What was your main motivation to start playing music and making Kiriyama Family? 
When we started playing music, Víðir, Jóhann and I participated in a band playing grunge and indie rock. In the process, however, we wanted to play music that was more pop oriented. So we left the band and formed the Kiriyama Family in 2008. At first we were just three of us and we wrote music in Jóhann’s garage with a Yamaha D-21 synthesizer, a computer, a bass and a guitar. Soon we realized that we wanted to be able to play with “live” drums, so we contacted Bassi and Gummi came a little later. This was our first line up. A year after the release of our first album, Jóhann left the band and we had to fill the gap. Bassi then recorded with Aragrui and thought the singer (Hulda) would fit perfectly as a guest in one of our songs. Indeed it was ideally suited and then there was no return! He started to rehearse and was incorporated into the group. After a while we joined forces with Bjarnialso to fill another gap, since we put a lot of synth in our music and is a musician we wanted to have with us.
What inspires you the most?
To listen to other artists’ music is our basic inspiration for the songs we are composing. We all have different tastes and so the result is usually a combination of different musical genres.Although there are still many sources of inspiration, what can give us impetus is a sound from the synthesizer or a rhythm when we jam. Also a good film can give us inspiration from the moment we all see many movies and TV programs. Even a walk in a playground, playing a frizzle and throwing rings has often given us stimuli that go into our music. Basically it is about going outside the studio and making our blood flow.
Why did you choose English verse in your songs rather than your mother tongue?

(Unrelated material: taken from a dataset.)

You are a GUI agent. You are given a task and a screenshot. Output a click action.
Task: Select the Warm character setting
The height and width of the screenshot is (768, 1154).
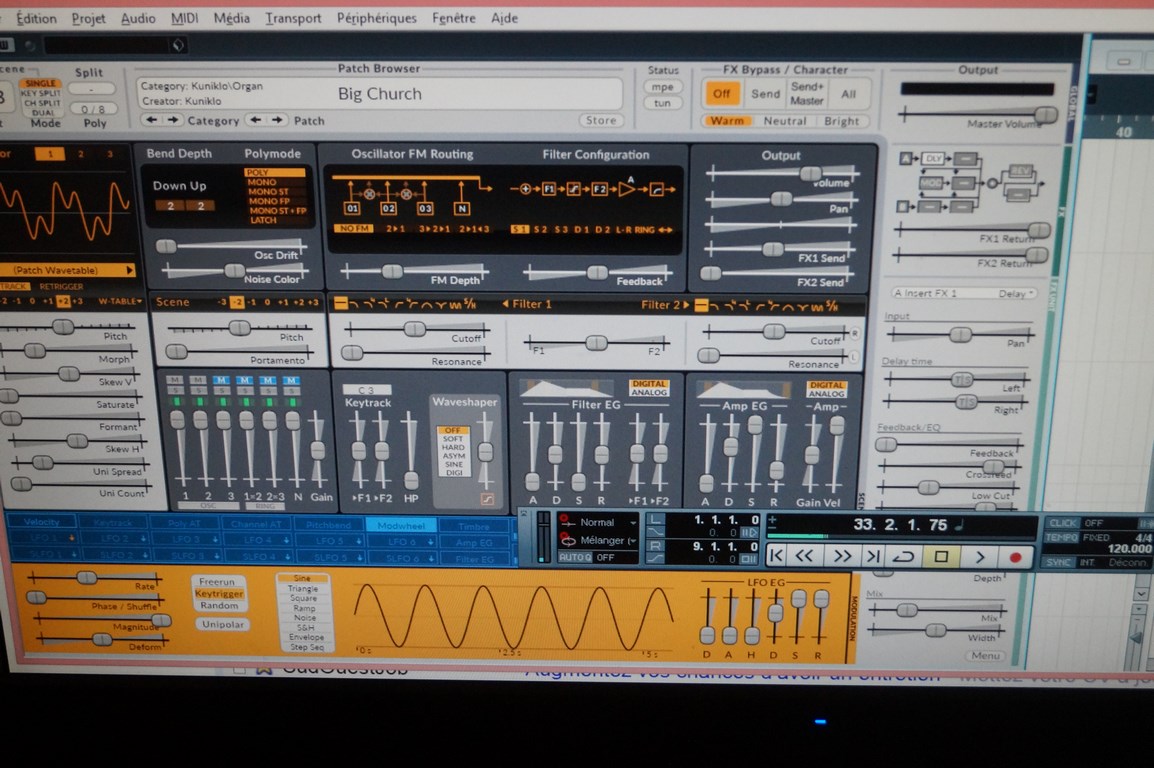(727, 120)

I spent my childhood in Sweden and at that time I was watching many cartoons and shows on MTV and so I improved my English quite a bit. So when I moved to Iceland, my Icelandic was not that good. I did not feel that I knew the language so well that I was writing in a way that exactly reflects my thoughts. So I started to write in English because it seemed totally natural to me and it was effortless. Today I could write lyrics in Icelandic, but I feel more comfortable with English. And of course we want to understand a lot more people, for example the Greeks.
How different is it to have female vocals in relation to your first album that you have a man’s voice?

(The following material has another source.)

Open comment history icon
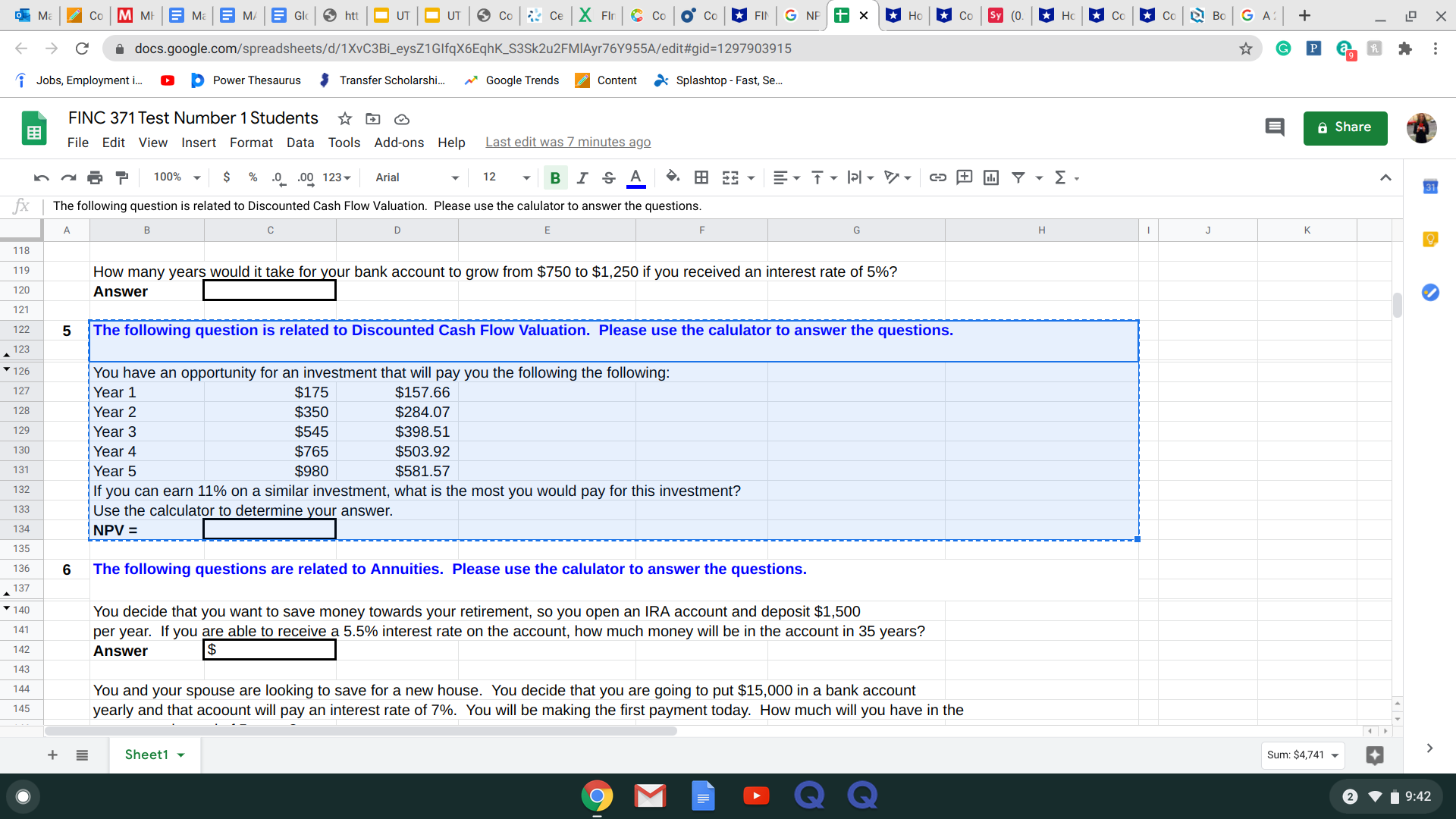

Music gains a lot from female vocals, in relation to the sound dynamics, and we have all heard many female voices over the years. I believe he gives more information and offers a variety of choices and fresh ideas on the other side of the music spectrum. Hulda is a stunning singer with great dynamics that covers a wide range of tones she can catch. It’s a blessing to write music for such a voice. He also plays many instruments and on our next album he will offer us more musical ideas.
What are your goals for the future?
The main goal is to play our music in as many places as possible in the world. Of course, we always aim to evolve music but also as a group, as a family, if I can put it this way. We’ve already started writing music, so it’s not going to be long before we make our next album.
Do you know a Greek band? Would you like to play live in Greece?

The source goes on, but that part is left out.